- [Aim of the task]: Within the records below is a range that opens at the line with "Switch to 查老板 search tab" and closes at the line with "Given: Show scan results in Explorer". Return that range word for word, both ends included, and only that range.

*** Opening Available data ***

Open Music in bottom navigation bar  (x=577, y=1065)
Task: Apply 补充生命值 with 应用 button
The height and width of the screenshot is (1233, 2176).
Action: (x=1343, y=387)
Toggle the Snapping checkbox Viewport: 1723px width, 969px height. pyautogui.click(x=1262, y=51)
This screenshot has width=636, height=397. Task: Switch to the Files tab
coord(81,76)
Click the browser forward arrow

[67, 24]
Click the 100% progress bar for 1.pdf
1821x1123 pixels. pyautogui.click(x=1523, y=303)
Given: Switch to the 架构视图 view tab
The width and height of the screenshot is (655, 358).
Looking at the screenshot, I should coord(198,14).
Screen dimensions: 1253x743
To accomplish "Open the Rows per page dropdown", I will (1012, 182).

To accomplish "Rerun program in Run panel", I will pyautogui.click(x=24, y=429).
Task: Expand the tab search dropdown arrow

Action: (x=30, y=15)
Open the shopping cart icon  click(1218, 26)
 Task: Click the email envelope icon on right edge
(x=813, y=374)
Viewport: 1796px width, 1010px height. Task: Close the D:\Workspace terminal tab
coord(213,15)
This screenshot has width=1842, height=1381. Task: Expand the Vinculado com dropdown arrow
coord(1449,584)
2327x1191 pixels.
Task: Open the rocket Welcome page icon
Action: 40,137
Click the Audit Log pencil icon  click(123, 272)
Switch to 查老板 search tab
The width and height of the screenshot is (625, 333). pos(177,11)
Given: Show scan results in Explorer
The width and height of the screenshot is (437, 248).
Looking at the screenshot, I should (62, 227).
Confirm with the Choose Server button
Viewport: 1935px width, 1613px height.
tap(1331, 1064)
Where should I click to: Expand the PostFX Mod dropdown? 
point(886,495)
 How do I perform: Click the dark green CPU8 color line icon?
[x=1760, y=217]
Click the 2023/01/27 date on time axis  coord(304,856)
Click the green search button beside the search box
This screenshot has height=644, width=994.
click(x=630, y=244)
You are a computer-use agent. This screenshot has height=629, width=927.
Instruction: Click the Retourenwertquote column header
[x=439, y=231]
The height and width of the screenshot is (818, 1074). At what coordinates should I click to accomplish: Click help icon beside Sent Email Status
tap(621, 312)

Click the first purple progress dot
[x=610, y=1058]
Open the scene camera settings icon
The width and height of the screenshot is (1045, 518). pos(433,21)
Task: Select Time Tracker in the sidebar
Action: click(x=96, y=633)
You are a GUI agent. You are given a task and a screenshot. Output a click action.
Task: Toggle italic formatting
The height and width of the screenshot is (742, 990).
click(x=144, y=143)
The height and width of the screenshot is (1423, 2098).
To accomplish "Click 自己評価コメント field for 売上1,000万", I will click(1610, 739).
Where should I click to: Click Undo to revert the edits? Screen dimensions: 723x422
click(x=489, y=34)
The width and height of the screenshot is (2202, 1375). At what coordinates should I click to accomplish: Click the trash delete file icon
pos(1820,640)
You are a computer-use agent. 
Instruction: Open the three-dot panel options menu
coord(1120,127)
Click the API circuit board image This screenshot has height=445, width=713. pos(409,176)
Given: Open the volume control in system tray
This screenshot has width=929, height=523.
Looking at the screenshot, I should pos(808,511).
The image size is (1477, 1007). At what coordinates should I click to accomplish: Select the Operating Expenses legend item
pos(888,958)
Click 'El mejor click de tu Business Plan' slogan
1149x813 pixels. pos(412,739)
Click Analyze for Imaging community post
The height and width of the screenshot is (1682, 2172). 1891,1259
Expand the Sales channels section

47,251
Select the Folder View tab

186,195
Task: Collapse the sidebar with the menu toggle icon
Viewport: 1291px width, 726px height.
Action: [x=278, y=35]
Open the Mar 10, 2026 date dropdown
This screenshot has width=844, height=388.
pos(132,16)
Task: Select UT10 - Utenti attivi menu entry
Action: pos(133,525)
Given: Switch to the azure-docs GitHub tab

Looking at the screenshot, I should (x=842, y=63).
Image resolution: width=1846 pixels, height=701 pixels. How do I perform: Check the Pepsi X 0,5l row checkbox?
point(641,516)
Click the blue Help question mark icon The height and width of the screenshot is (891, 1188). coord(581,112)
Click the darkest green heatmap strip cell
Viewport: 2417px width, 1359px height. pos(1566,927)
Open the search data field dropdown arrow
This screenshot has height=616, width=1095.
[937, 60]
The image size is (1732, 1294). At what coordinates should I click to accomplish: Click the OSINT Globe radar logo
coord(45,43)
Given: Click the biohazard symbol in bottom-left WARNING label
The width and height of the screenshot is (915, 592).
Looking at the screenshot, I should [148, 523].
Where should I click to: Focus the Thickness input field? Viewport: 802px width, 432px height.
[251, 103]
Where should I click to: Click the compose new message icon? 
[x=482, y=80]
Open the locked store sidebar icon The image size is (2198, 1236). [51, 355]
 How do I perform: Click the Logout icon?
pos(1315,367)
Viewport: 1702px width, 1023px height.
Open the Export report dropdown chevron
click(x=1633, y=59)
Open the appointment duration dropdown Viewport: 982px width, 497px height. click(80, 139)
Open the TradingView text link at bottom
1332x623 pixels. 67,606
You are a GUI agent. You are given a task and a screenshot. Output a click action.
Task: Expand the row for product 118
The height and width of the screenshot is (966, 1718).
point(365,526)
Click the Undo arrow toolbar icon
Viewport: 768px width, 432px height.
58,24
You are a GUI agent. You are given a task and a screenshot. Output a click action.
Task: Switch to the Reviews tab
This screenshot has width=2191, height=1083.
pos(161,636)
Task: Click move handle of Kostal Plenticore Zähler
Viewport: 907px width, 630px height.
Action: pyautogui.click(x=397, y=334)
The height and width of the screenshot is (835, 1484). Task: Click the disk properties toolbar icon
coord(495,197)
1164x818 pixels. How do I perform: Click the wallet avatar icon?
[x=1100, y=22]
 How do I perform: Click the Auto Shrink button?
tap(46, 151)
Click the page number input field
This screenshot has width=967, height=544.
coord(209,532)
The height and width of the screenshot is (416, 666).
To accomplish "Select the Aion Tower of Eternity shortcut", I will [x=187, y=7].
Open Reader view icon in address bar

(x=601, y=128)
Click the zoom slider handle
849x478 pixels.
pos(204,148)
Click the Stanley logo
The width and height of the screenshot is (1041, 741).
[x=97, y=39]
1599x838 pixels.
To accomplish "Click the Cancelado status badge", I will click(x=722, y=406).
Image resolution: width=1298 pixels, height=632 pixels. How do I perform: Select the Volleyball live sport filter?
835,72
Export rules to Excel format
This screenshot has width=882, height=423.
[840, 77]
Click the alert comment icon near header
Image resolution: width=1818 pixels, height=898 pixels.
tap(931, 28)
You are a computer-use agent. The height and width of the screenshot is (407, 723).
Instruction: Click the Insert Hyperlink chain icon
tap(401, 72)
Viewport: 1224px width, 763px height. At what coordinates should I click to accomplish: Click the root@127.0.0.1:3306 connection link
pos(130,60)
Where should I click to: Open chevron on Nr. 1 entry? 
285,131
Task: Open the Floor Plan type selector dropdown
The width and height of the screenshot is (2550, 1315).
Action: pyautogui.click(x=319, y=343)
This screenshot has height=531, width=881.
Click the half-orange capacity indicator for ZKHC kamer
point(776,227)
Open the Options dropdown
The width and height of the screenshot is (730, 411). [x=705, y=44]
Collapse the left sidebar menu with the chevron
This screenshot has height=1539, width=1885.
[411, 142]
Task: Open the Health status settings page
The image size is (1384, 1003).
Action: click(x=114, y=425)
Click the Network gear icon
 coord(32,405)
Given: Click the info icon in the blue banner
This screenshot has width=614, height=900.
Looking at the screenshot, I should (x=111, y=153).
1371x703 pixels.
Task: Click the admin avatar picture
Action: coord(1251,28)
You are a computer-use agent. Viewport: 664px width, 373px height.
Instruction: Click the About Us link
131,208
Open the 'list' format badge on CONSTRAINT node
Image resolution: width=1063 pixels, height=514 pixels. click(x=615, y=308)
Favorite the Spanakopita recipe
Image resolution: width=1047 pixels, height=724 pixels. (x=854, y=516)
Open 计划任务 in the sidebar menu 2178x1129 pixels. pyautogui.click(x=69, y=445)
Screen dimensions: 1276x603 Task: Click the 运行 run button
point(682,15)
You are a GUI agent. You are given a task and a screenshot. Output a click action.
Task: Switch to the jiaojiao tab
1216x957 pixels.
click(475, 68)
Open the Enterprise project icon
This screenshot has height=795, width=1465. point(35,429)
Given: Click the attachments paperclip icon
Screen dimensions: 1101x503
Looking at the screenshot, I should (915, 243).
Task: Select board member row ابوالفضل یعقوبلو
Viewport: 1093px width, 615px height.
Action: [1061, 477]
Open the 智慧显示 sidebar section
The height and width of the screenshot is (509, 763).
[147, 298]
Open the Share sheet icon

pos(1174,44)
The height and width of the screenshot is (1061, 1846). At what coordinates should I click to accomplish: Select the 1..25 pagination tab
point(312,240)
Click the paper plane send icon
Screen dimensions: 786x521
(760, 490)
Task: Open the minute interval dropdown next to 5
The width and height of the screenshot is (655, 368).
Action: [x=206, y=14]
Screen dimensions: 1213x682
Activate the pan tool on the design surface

*** Closing Available data ***

- [Written answer]:
Switch to 查老板 search tab
The width and height of the screenshot is (625, 333). pos(177,11)
Given: Show scan results in Explorer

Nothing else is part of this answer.